The top Democrat on the House Foreign Affairs Committee criticized the Iran nuclear deal’s limitations on Tuesday and called Iran’s threatening rhetoric toward America and Israel "very disconcerting."
Secretary of State John Kerry, Secretary of Energy Ernest Moniz, and Secretary of the Treasury Jack Lew defended the nuclear deal to a skeptical House committee.
Rep. Eliot Engel (D., N.Y.) said that the deal would only delay, not end, Iran’s nuclear ambitions.
"Fifteen years from now, Iran could essentially be off the hook," Engel said. "If they choose, Iran’s leaders could produce weapons-grade uranium without any limitation. They could use advanced centrifuges to speed this process even further. This amounts to Iran being a legitimized nuclear threshold state in the year 2030."
"What happens then? Are we back to square one? Is this deal just pushing the pause button for 15 years?"
Engel called the violent rhetoric emanating from the highest levels of Iran’s government "very disconcerting."
"I have trepidation that, barely a week after the Iranians signed the deal with us, there was the Supreme Leader, the Ayatollah, chanting Death to America, Death to Israel," Engel said. "You’d think that after the agreement was signed there might be a modicum of goodwill to keep quiet for a week or two, but it was back to business as usual."

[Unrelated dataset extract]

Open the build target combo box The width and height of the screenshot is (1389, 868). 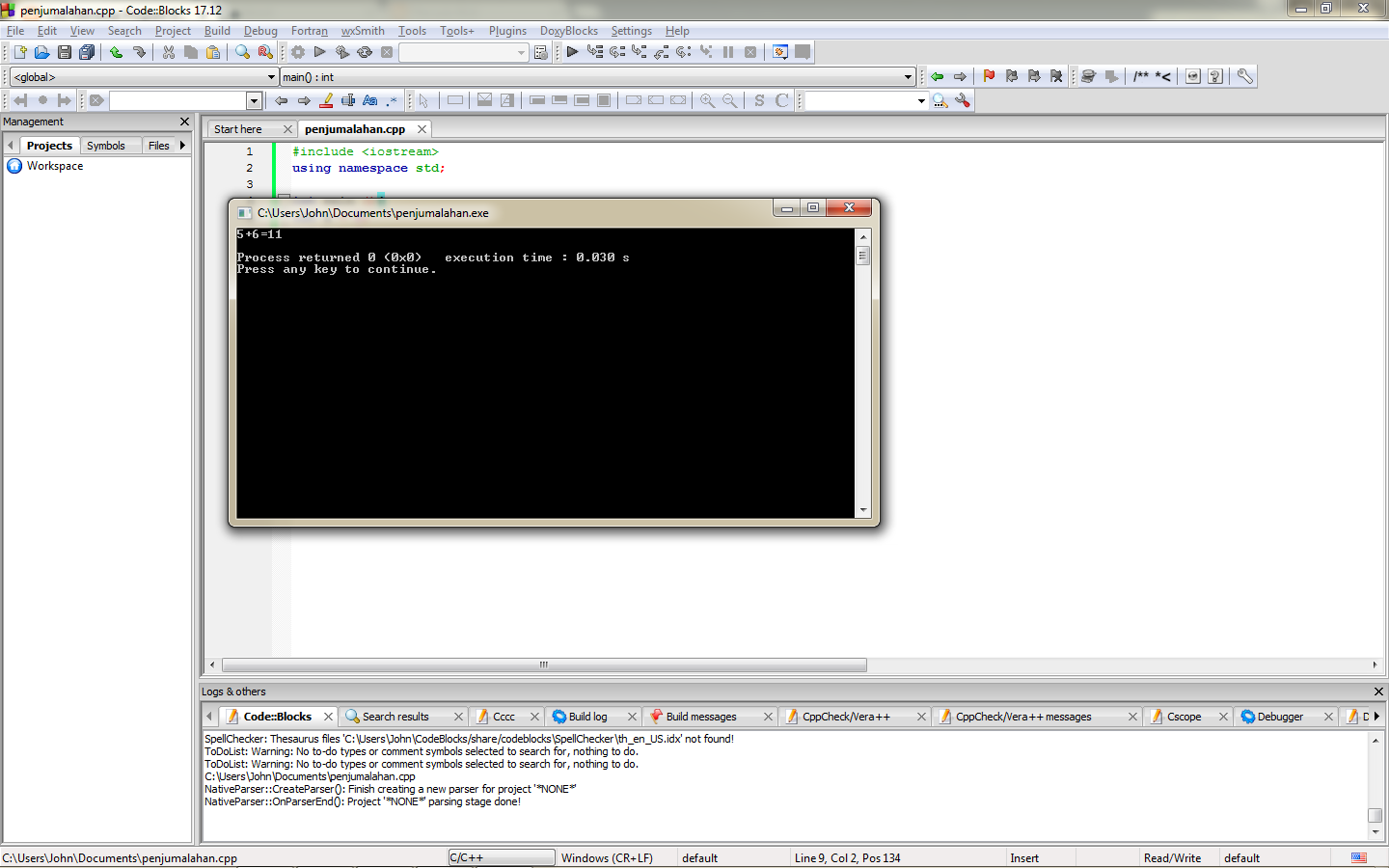(x=463, y=52)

Supreme Leader Ayatollah Khamenei is the regime’s most vocal proponent of Iran’s revolutionary ideology, which aims at the destruction of the United States and Israel.
On Saturday, Khamenei tweeted a picture of President Obama holding a gun to his head. The accompanying text read, "We welcome no war, nor do we initiate any war, but if any war happens, the one who will emerge loser will be the aggressive and criminal U.S."
U.S. lawmakers, including some Democrats, have pointed to Iran’s history of threatening behavior as a reason to be wary of a nuclear deal.